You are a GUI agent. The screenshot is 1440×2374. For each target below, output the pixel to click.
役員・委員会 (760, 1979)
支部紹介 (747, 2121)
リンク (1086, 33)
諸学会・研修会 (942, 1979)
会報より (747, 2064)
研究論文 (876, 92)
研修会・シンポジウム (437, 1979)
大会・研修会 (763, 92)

- [EXERCISE OBJECTIVE] Swap "リンク" for "関連リンク" in the lines above and give them again with everything else left as it is.

- [RIGHT ANSWER]
You are a GUI agent. The screenshot is 1440×2374. For each target below, output the pixel to click.
役員・委員会 (760, 1979)
支部紹介 (747, 2121)
関連リンク (1086, 33)
諸学会・研修会 (942, 1979)
会報より (747, 2064)
研究論文 (876, 92)
研修会・シンポジウム (437, 1979)
大会・研修会 (763, 92)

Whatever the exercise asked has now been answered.